**WORK ITEM**
Please copy the entries below word for word.

**SUPPLIED RECORDS**
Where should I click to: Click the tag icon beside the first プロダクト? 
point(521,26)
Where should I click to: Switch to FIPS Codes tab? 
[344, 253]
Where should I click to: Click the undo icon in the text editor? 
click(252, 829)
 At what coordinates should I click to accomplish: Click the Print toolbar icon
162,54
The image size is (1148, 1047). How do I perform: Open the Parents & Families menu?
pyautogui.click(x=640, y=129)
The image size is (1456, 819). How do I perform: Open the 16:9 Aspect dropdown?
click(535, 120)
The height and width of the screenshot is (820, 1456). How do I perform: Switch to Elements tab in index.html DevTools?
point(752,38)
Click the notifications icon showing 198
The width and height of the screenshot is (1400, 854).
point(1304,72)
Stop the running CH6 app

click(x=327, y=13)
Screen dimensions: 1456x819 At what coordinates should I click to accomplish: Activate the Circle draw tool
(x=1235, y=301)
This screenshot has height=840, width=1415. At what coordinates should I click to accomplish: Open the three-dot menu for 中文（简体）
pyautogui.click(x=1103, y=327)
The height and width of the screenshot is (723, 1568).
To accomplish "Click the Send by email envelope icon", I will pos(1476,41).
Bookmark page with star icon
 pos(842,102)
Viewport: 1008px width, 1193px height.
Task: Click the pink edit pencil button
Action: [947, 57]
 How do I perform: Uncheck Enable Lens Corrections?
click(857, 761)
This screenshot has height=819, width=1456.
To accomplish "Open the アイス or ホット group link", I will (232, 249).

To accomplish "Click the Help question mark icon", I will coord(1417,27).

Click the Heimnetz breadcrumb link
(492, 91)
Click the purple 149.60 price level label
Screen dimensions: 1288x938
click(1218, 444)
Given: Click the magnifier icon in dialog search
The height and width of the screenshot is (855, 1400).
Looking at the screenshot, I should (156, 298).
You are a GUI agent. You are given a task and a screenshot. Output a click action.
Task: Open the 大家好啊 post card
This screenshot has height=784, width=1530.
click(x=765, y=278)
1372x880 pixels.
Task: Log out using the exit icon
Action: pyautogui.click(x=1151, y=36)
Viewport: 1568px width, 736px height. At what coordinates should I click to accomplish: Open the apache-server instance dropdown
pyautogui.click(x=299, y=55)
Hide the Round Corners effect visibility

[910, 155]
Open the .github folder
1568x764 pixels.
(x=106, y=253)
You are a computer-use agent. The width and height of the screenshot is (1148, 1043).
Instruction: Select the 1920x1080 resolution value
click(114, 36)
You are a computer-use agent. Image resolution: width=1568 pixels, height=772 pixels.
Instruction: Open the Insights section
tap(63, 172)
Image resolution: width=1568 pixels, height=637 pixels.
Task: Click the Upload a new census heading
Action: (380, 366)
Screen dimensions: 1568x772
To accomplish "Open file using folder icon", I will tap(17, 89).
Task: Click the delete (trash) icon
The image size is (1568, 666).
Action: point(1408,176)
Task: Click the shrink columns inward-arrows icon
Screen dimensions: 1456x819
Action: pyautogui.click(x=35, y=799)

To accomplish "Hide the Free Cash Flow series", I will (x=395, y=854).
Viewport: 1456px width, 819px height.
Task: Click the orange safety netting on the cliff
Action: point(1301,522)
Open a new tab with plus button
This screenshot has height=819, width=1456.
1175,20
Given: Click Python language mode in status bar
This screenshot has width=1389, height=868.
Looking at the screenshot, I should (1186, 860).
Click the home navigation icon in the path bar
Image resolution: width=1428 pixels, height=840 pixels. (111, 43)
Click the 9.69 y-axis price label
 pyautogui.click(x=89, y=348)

**REPLY TO THE TASK**
Where should I click to: Click the tag icon beside the first プロダクト? 
point(521,26)
Where should I click to: Switch to FIPS Codes tab? 
[344, 253]
Where should I click to: Click the undo icon in the text editor? 
click(252, 829)
 At what coordinates should I click to accomplish: Click the Print toolbar icon
162,54
The image size is (1148, 1047). How do I perform: Open the Parents & Families menu?
pyautogui.click(x=640, y=129)
The image size is (1456, 819). How do I perform: Open the 16:9 Aspect dropdown?
click(535, 120)
The height and width of the screenshot is (820, 1456). How do I perform: Switch to Elements tab in index.html DevTools?
point(752,38)
Click the notifications icon showing 198
The width and height of the screenshot is (1400, 854).
point(1304,72)
Stop the running CH6 app

click(x=327, y=13)
Screen dimensions: 1456x819 At what coordinates should I click to accomplish: Activate the Circle draw tool
(x=1235, y=301)
This screenshot has height=840, width=1415. At what coordinates should I click to accomplish: Open the three-dot menu for 中文（简体）
pyautogui.click(x=1103, y=327)
The height and width of the screenshot is (723, 1568).
To accomplish "Click the Send by email envelope icon", I will pos(1476,41).
Bookmark page with star icon
 pos(842,102)
Viewport: 1008px width, 1193px height.
Task: Click the pink edit pencil button
Action: [947, 57]
 How do I perform: Uncheck Enable Lens Corrections?
click(857, 761)
This screenshot has height=819, width=1456.
To accomplish "Open the アイス or ホット group link", I will (232, 249).

To accomplish "Click the Help question mark icon", I will coord(1417,27).

Click the Heimnetz breadcrumb link
(492, 91)
Click the purple 149.60 price level label
Screen dimensions: 1288x938
click(1218, 444)
Given: Click the magnifier icon in dialog search
The height and width of the screenshot is (855, 1400).
Looking at the screenshot, I should (156, 298).
You are a GUI agent. You are given a task and a screenshot. Output a click action.
Task: Open the 大家好啊 post card
This screenshot has height=784, width=1530.
click(x=765, y=278)
1372x880 pixels.
Task: Log out using the exit icon
Action: pyautogui.click(x=1151, y=36)
Viewport: 1568px width, 736px height. At what coordinates should I click to accomplish: Open the apache-server instance dropdown
pyautogui.click(x=299, y=55)
Hide the Round Corners effect visibility

[910, 155]
Open the .github folder
1568x764 pixels.
(x=106, y=253)
You are a computer-use agent. The width and height of the screenshot is (1148, 1043).
Instruction: Select the 1920x1080 resolution value
click(114, 36)
You are a computer-use agent. Image resolution: width=1568 pixels, height=772 pixels.
Instruction: Open the Insights section
tap(63, 172)
Image resolution: width=1568 pixels, height=637 pixels.
Task: Click the Upload a new census heading
Action: (380, 366)
Screen dimensions: 1568x772
To accomplish "Open file using folder icon", I will tap(17, 89).
Task: Click the delete (trash) icon
The image size is (1568, 666).
Action: point(1408,176)
Task: Click the shrink columns inward-arrows icon
Screen dimensions: 1456x819
Action: pyautogui.click(x=35, y=799)

To accomplish "Hide the Free Cash Flow series", I will (x=395, y=854).
Viewport: 1456px width, 819px height.
Task: Click the orange safety netting on the cliff
Action: point(1301,522)
Open a new tab with plus button
This screenshot has height=819, width=1456.
1175,20
Given: Click Python language mode in status bar
This screenshot has width=1389, height=868.
Looking at the screenshot, I should (1186, 860).
Click the home navigation icon in the path bar
Image resolution: width=1428 pixels, height=840 pixels. (111, 43)
Click the 9.69 y-axis price label
 pyautogui.click(x=89, y=348)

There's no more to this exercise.